MONTREAL -- A COVID-19 outbreak at the Ste-Croix seniors’ home in Marieville on the South Shore is reaching first-wave-level numbers, with 120 residents and staff infected since early October.

Thirteen people have died in the outbreak, health officials said Thursday.

At least three other long-term care homes in Quebec are also dealing with outbreaks, but the province’s health minister says the situation is under control.

Compared to the first wave, the numbers overall are much lower. Fifty days into Quebec’s first wave, there were 2,700 total cases in care homes. Fifty days into the second wave, the total stands at 320.

“It's almost nine times less,” said Health Minister Christian Dubé.

“Eighty-seven per cent less people infected compared to the first wave. Is it perfect? I'd like this to be zero, but for a virus that is so diffiult to control, I think we've done a good job.”

The province’s Director of Public Health, Dr. Horacio Arruda, said this week that seniors were bound to be affected in the second wave, with the increase of transmission in the general population.

“It’ll end up penetrating different environments,” he said, ultimately making its way from young people to older and more vulnerable ones.

The province is taking steps right now to control the care home situation, authorities said.

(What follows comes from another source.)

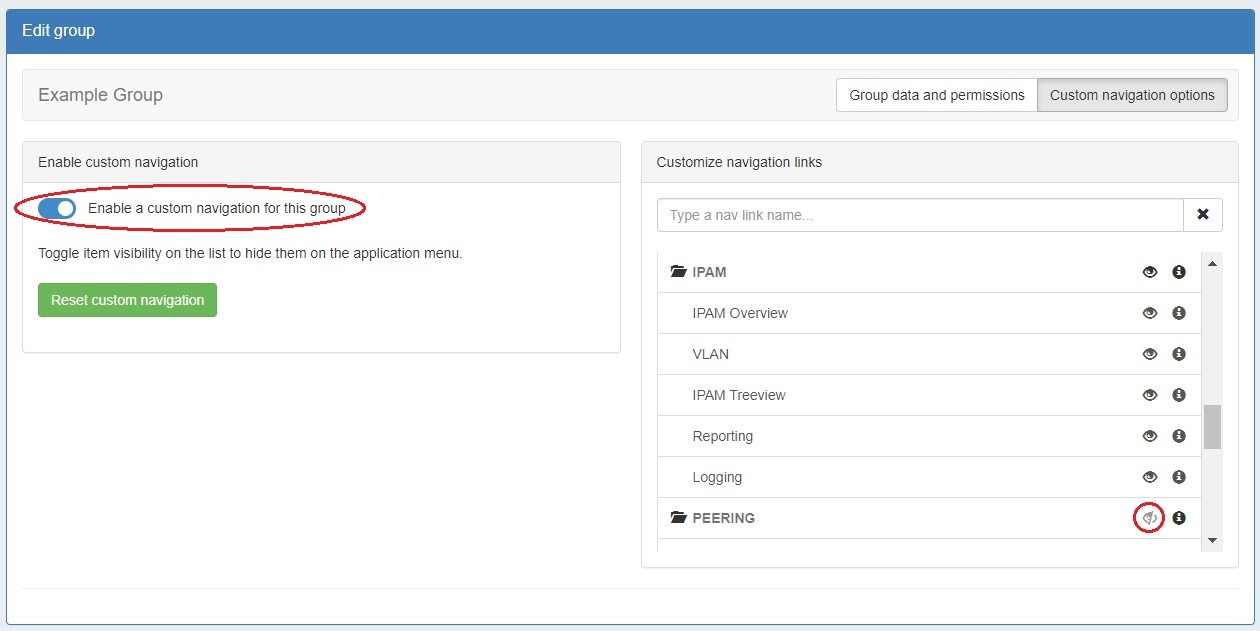Hide the VLAN navigation link

1150,354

Teams of specialized sanitary experts, trained by the Red Cross, have been deployed to four long-term care facilities that have high infection rates.

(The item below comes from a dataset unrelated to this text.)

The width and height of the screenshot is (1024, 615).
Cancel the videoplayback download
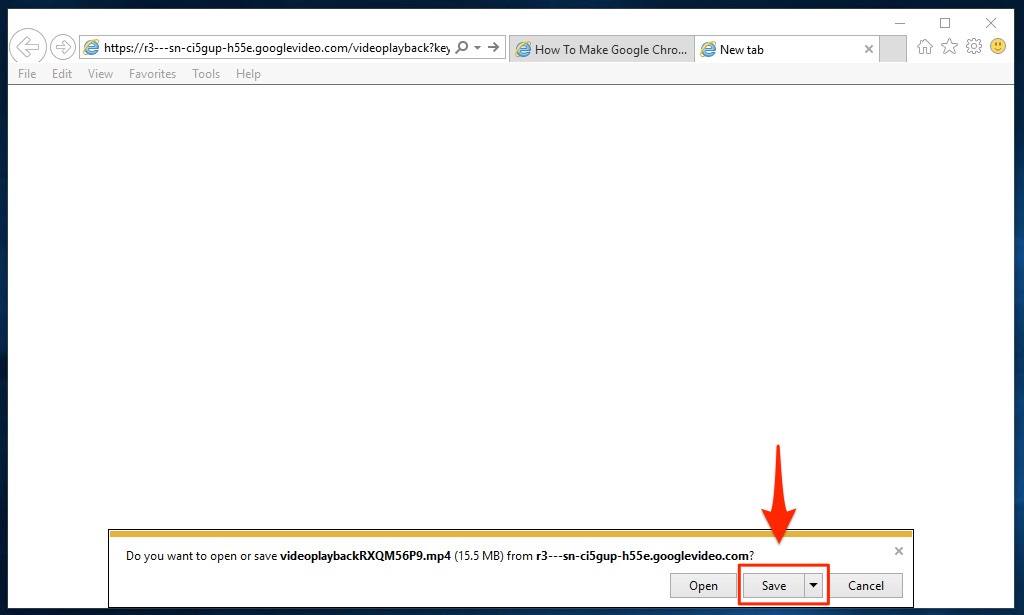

“Every healthcare facility is different,” said Michele Mercier of the Red Cross.

“It's a customized approach where SWAT teams come from two to ten days, depending on the strenght of the pandemic in the different organizations.”

The opposition parties said they weren’t impressed.

“Lack of preperation, lack of execution, underestimating the sitation, understimating the second wave—that is why we are here,” said Quebec Liberal leader Dominique Anglade.

“It seems to be playing the same film we played in the spring,” said Manon Masse, co-leader of Quebec Solidaire.

“It tells you there was a planning to be done during the summer and it was not done properly,” added Paul St-Pierre Plamondon, the leader of the PQ.

Despite his reassurances, Dubé said the situation is keeping him up at night and promised he won’t sleep well until things return to normal.

“The number of cases, the number of people in hospital, I take the responsibility to make it work,” he said.